EXTRACT:
****
Maybe you have never planted a church, but if you pastor a church, you know what I mean and you probably have a story or two yourself. Friends leave.  They may have good reasons for leaving and they may have terrible reasons for leaving. They may leave for a reason that you will never even know, but it will still result in the loss of a friendship.

At that point, it is not really about the church anymore. I mean, we all know that people will leave. None of us is so naive as to think that everyone who attends our church will stay forever. Close friends are different though, and it hurts, especially if it is a bad breakup. Whether the reason for leaving is bad or good, it leaves a wound behind.

So what do we do? I think we mourn for a while, perhaps a long while if needed. We ask God to dress our wound. We process, we pray, and time goes by.
And you know what we don’t do? We don’t write that person off. We don’t forget all the good that existed in that friendship. We don’t subconsciously (or consciously) vow to never open ourselves up to people again.

I have been guilty of this. When my friends left a wake of pain behind them in their leaving, I could not think of anything but that pain. I forgot their support during the church plant, their faithful serving, their prayers and love and the fun times. Don’t do this. It is too easy a pit to fall into and too hard to climb out of. No matter how hurt, how betrayed, how disappointed you feel, do not link that person forever with the pain they caused you. They are more than a cause of pain to you; they are one whom God loves, as much as he loves you. And don’t decide to never have a friend again, because you fear they might hurt you too. Easy for me to say, hmm?
No, not easy, but true. And I want to live in truth, don’t you?

Tuesday, July 12, 2011

Hey, I need a pastor too.
****
RECORDED DATA:

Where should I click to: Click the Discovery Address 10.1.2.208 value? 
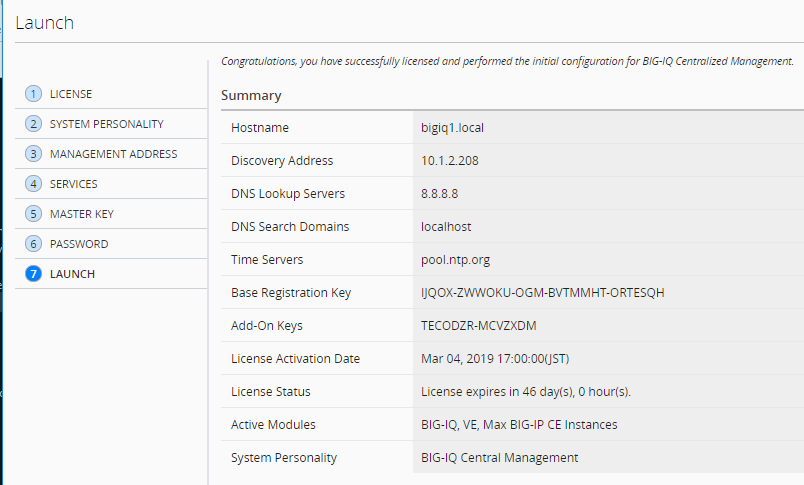450,160
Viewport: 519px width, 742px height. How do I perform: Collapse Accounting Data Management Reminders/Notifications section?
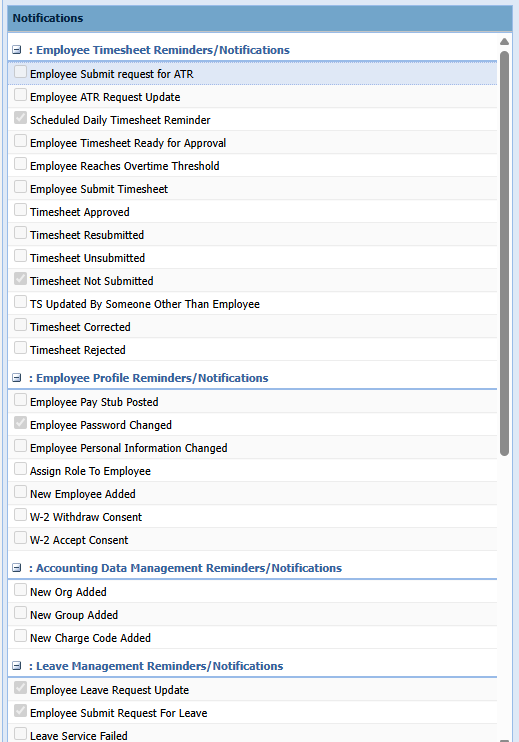(17, 567)
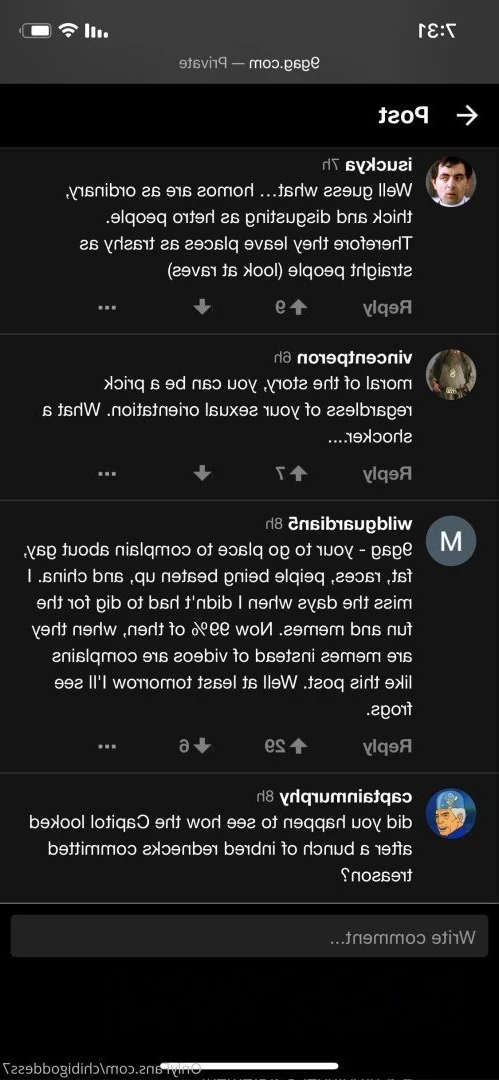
****
AIM:
In the text about friends leaving a church, whom does the writer say God loves as much as he loves you?

OUTPUT OF THE TASK:
The friend who left and caused you pain.